Display every line below that contains the word "Viewport", copying each one in full.

-------- Dataset rows --------

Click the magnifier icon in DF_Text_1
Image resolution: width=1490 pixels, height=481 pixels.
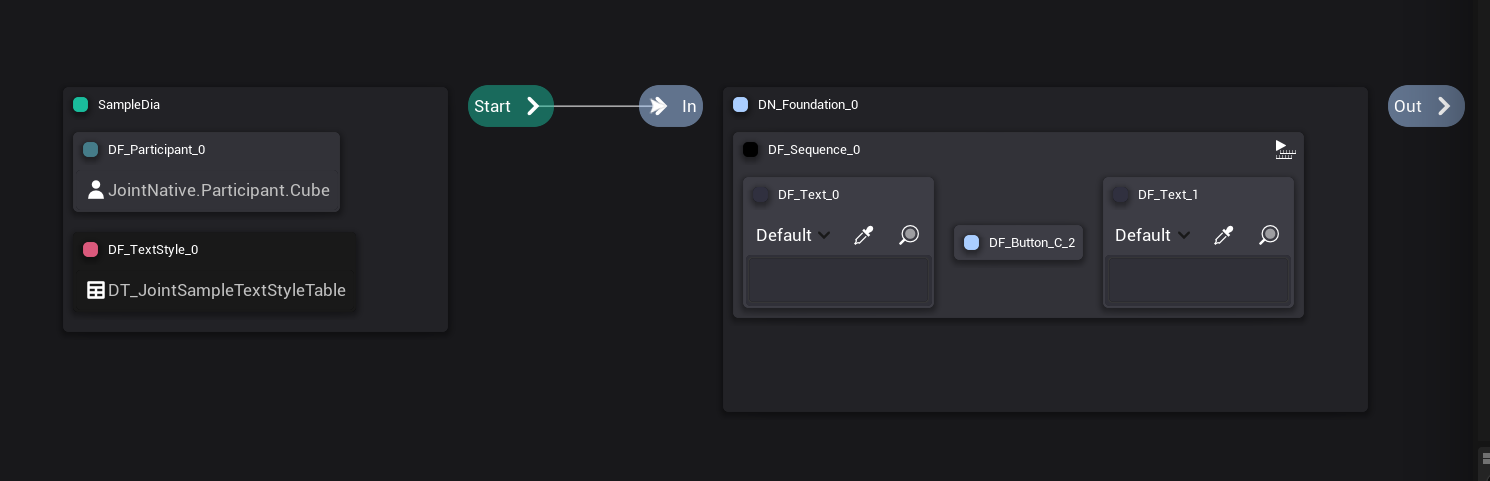click(x=1268, y=235)
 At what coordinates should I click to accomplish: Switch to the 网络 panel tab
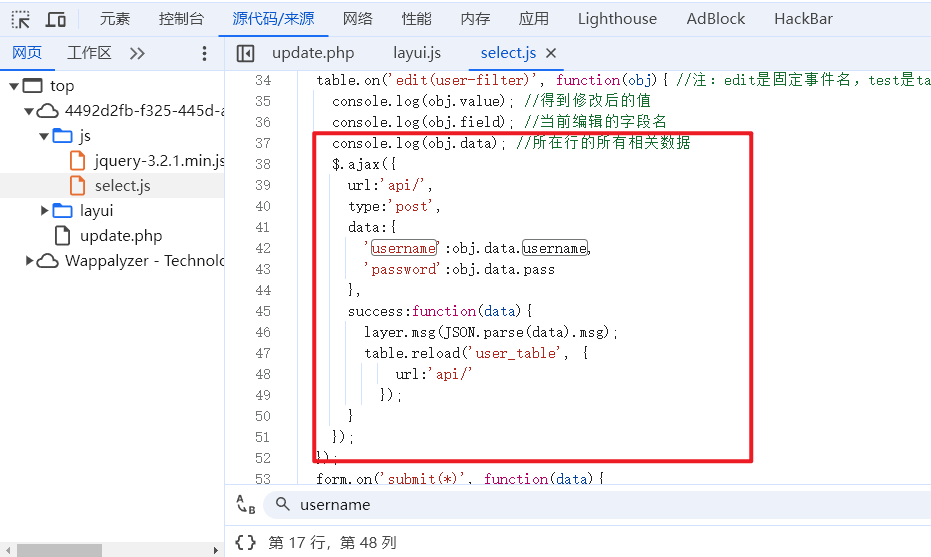point(357,19)
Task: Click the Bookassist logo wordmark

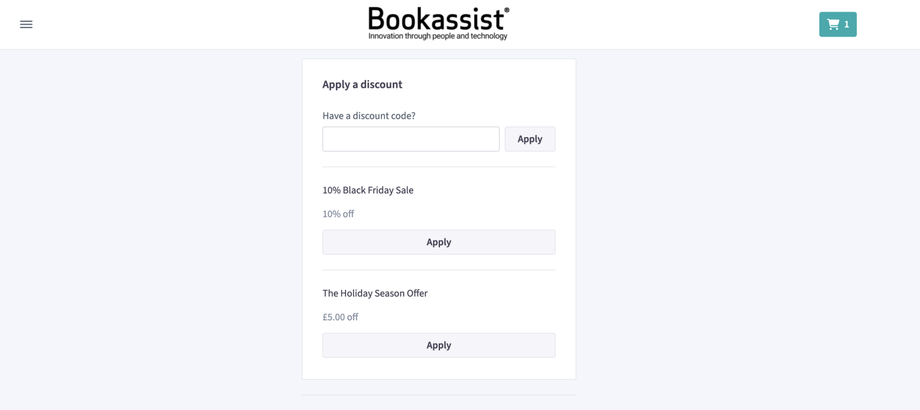Action: [x=435, y=18]
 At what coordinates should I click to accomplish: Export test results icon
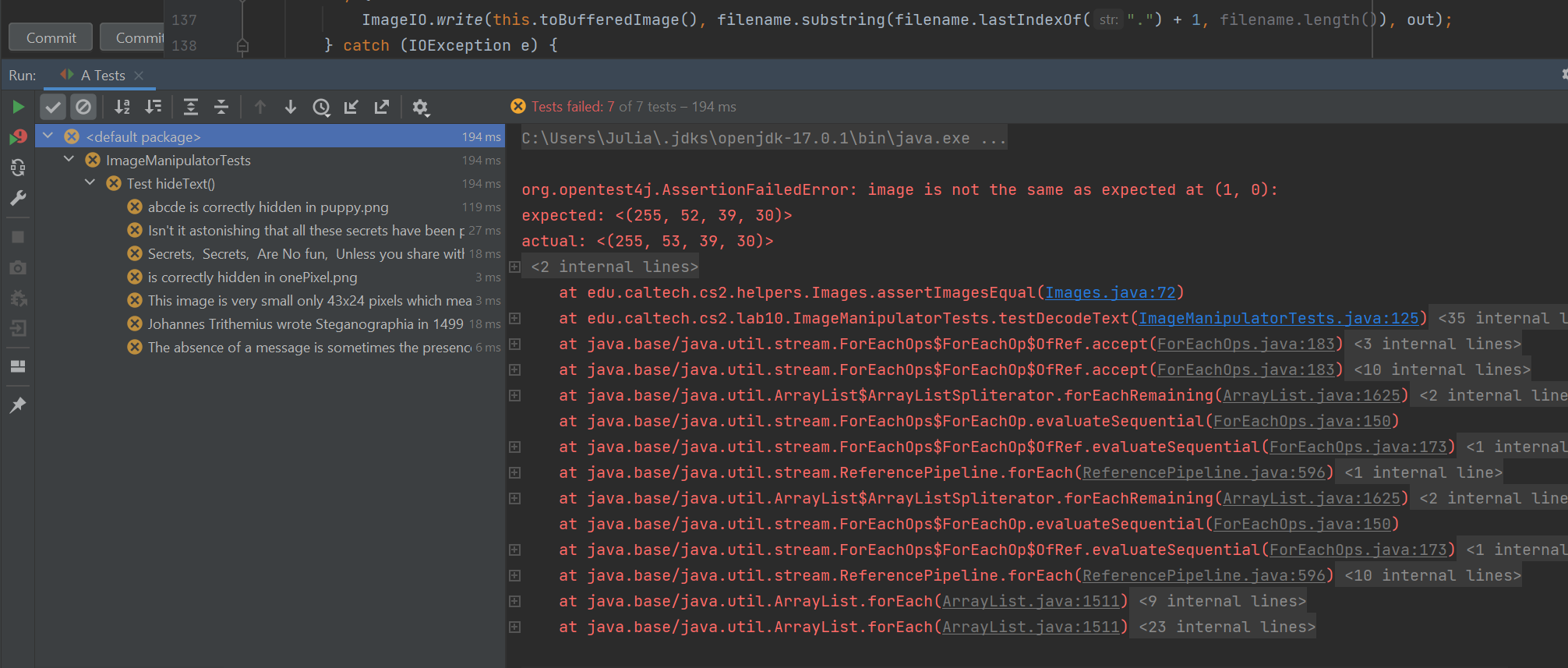coord(382,107)
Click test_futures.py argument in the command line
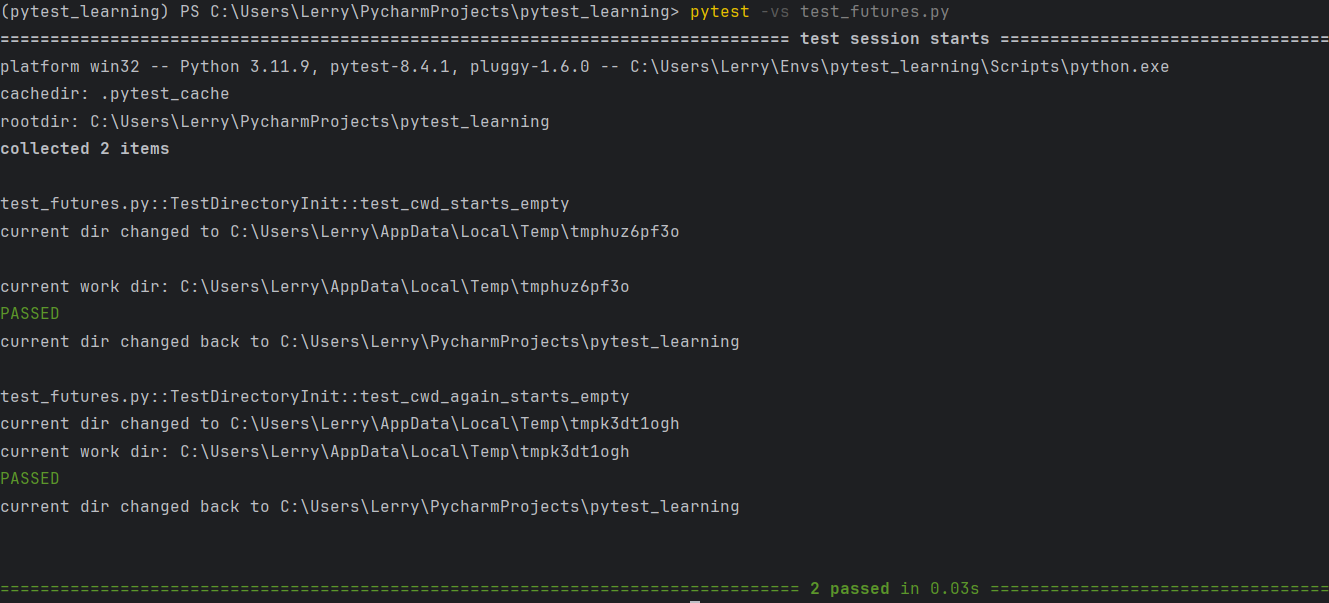 (874, 12)
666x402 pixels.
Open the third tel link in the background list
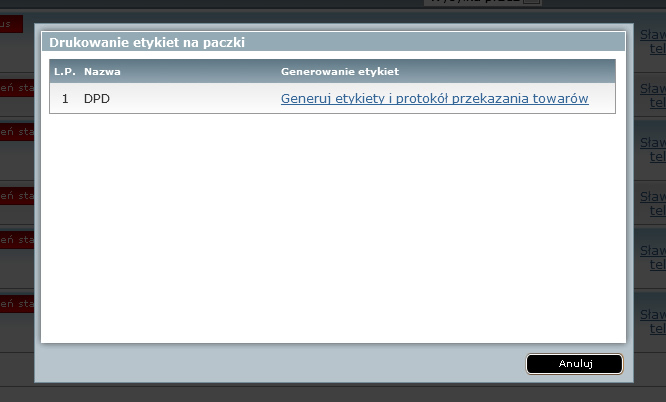[658, 156]
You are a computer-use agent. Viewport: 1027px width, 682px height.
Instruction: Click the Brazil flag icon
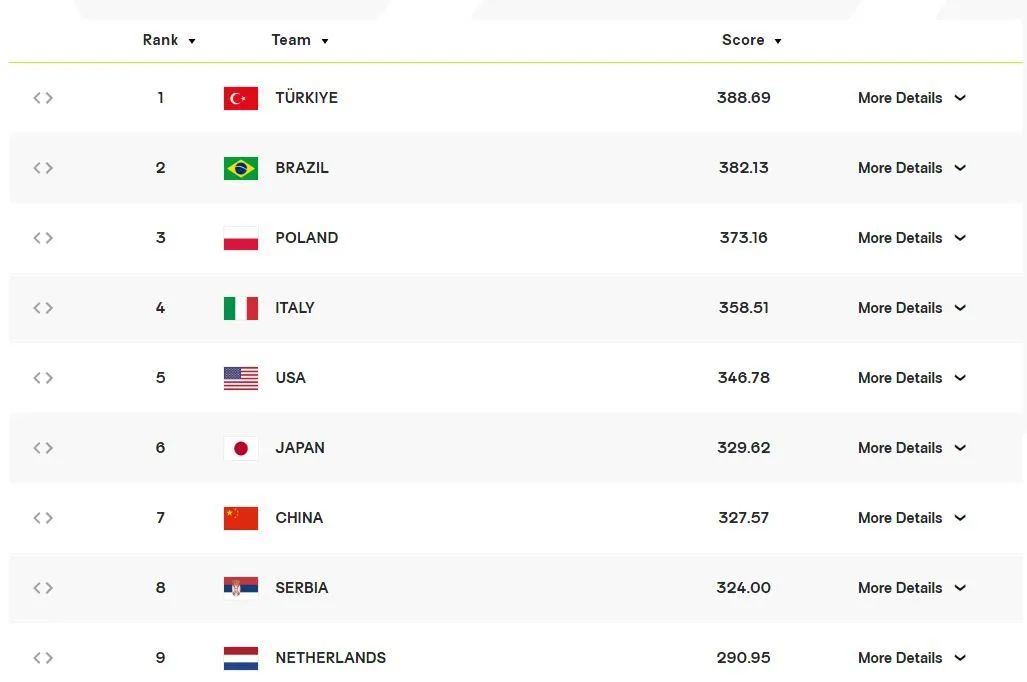240,168
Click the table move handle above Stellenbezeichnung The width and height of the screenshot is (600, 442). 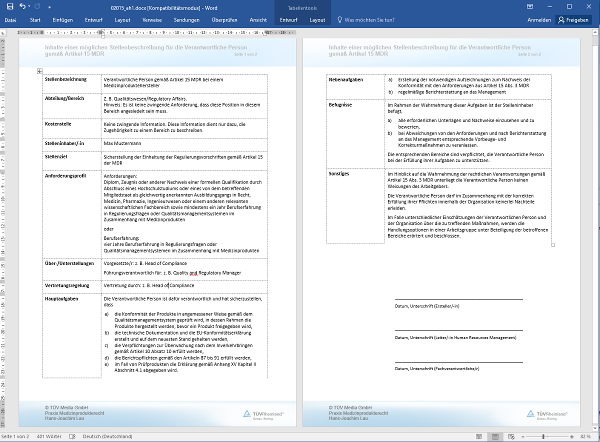(38, 69)
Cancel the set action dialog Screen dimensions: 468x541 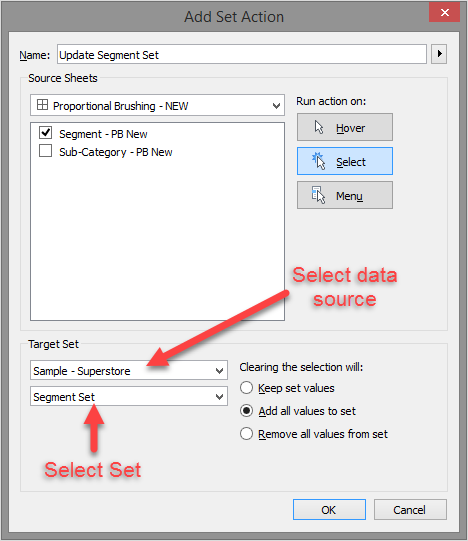(x=410, y=509)
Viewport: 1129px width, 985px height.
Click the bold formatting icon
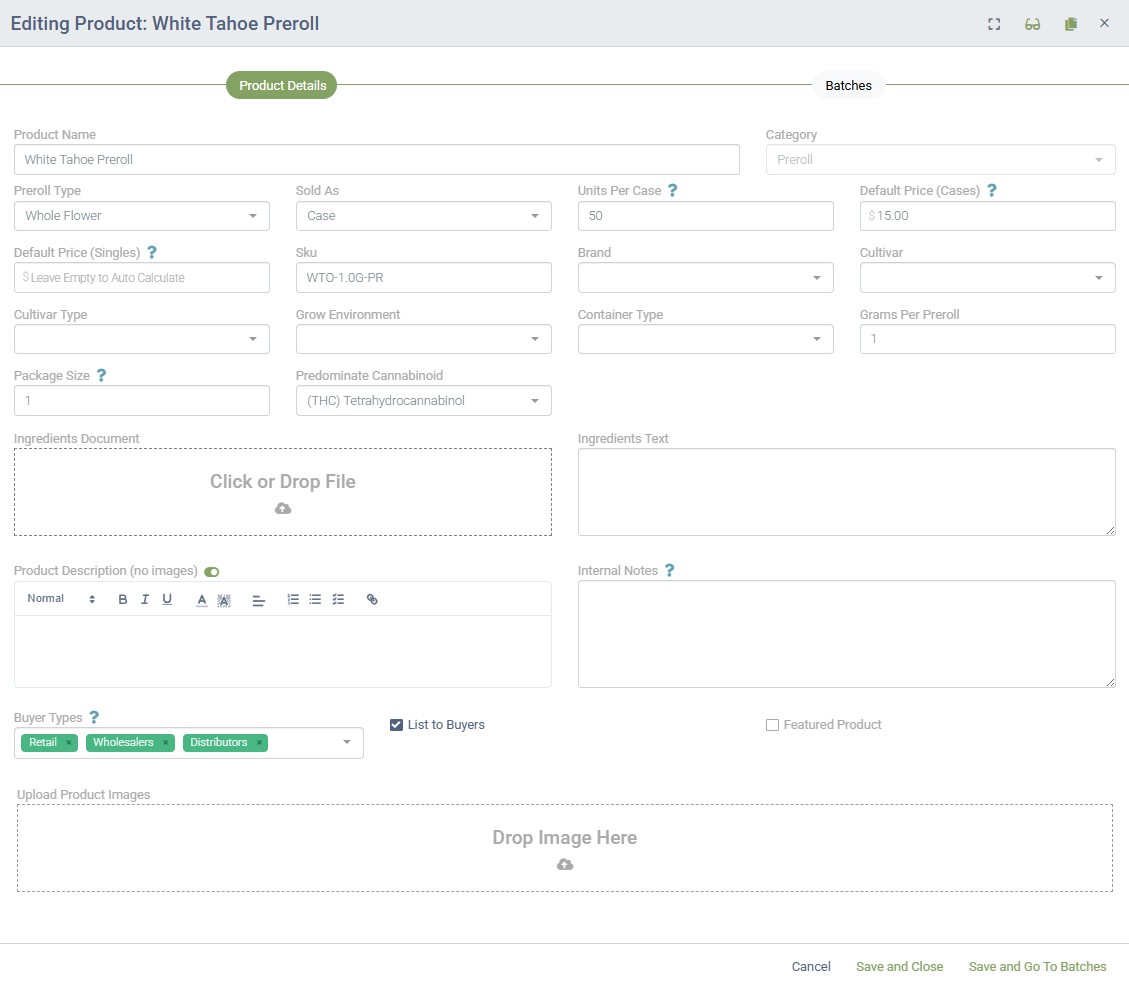tap(123, 600)
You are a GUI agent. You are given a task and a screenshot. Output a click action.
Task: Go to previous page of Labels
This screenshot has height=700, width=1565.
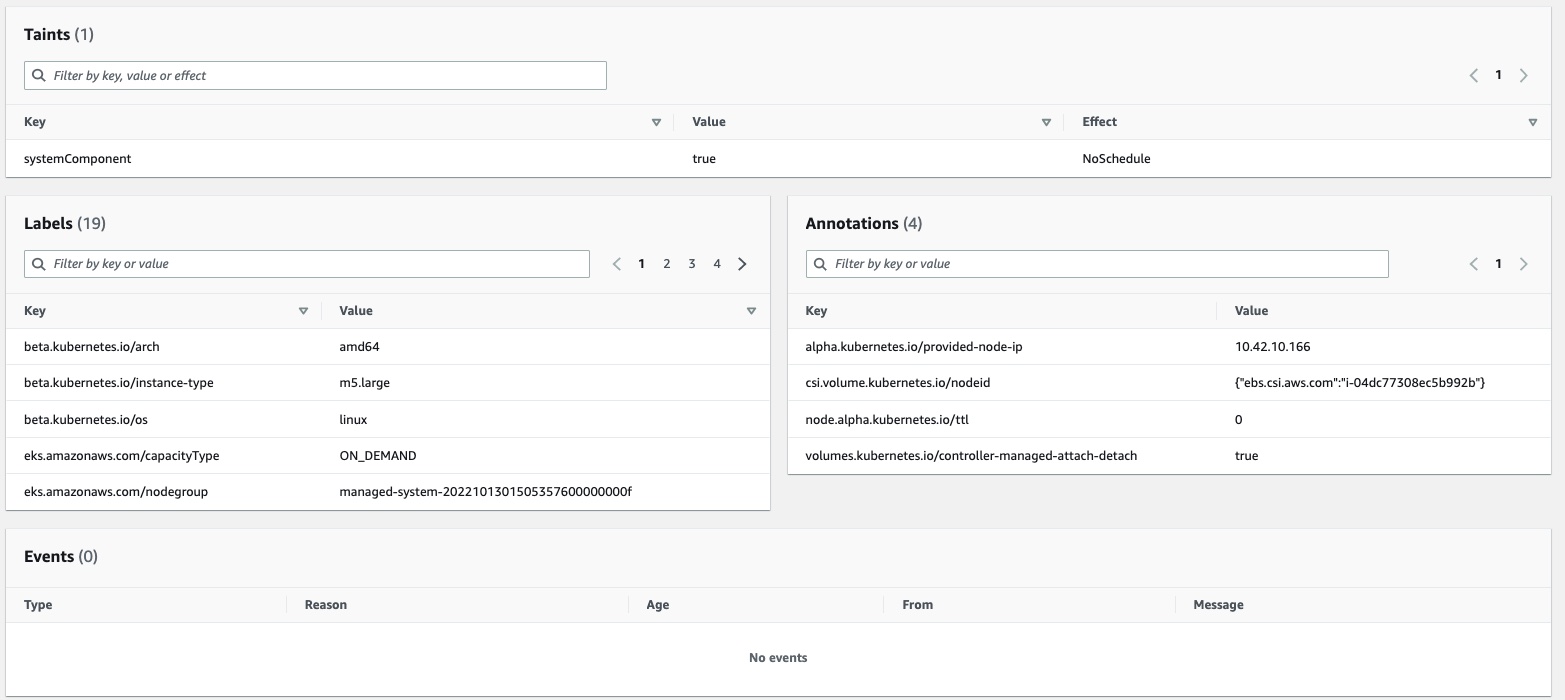pos(616,264)
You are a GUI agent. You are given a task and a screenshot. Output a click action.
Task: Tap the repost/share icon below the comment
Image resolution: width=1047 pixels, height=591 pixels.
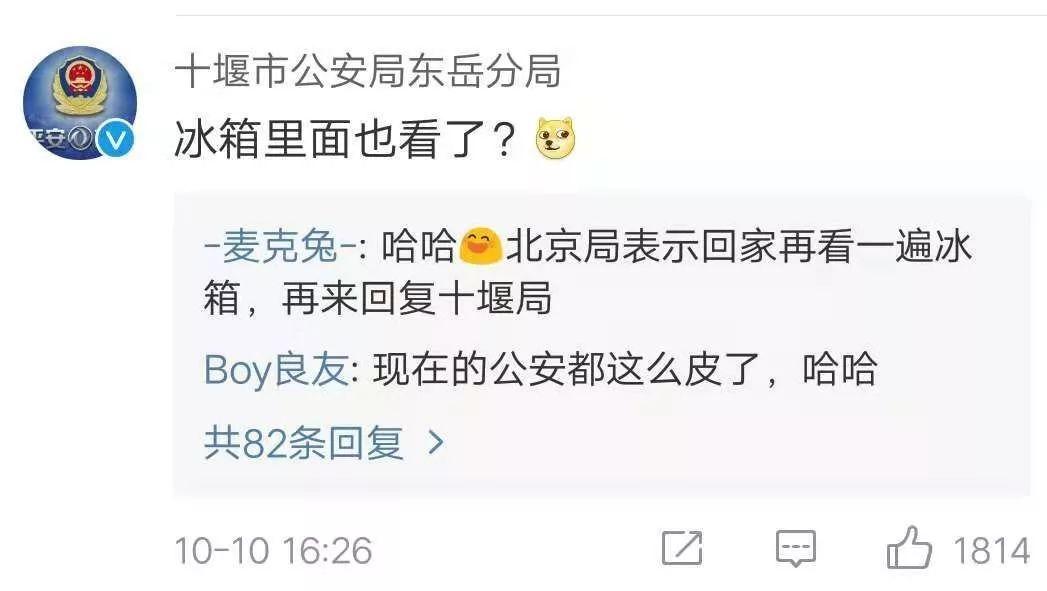681,548
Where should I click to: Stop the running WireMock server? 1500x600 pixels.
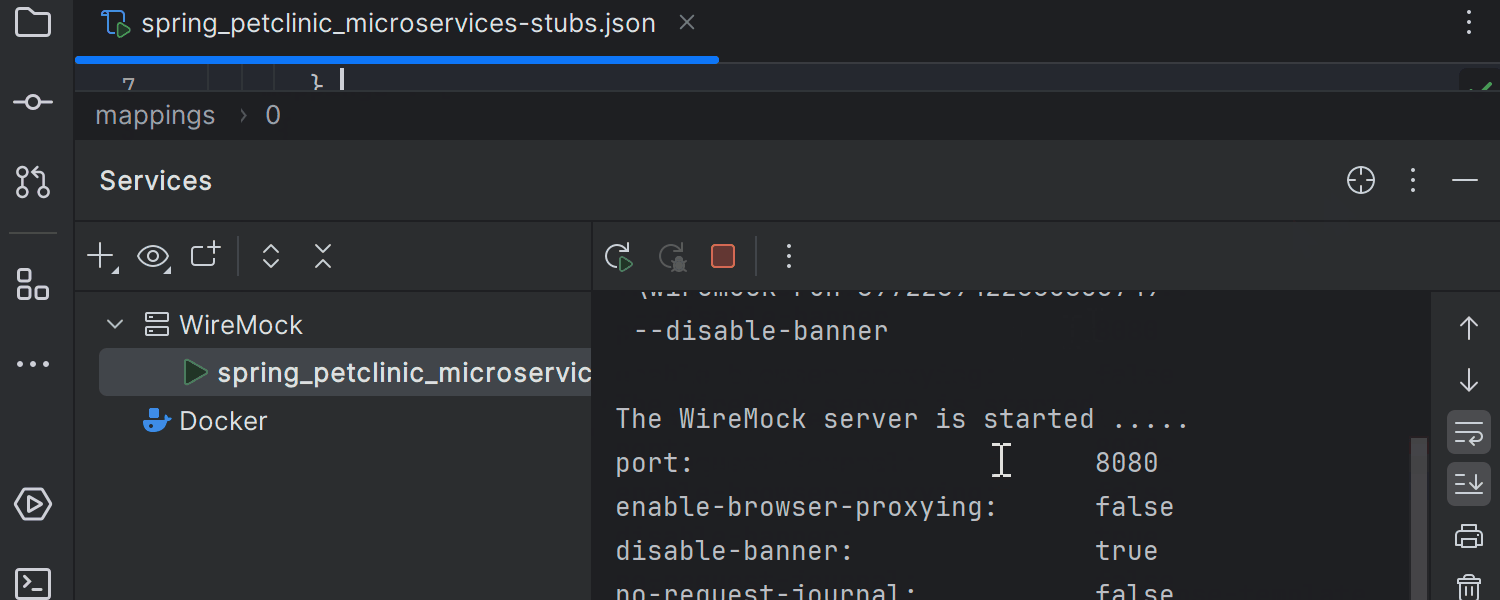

--------

* Task solution *
You are a computer-use agent. Viewport: 1027px width, 682px height.
Viewport: 1129px width, 985px height.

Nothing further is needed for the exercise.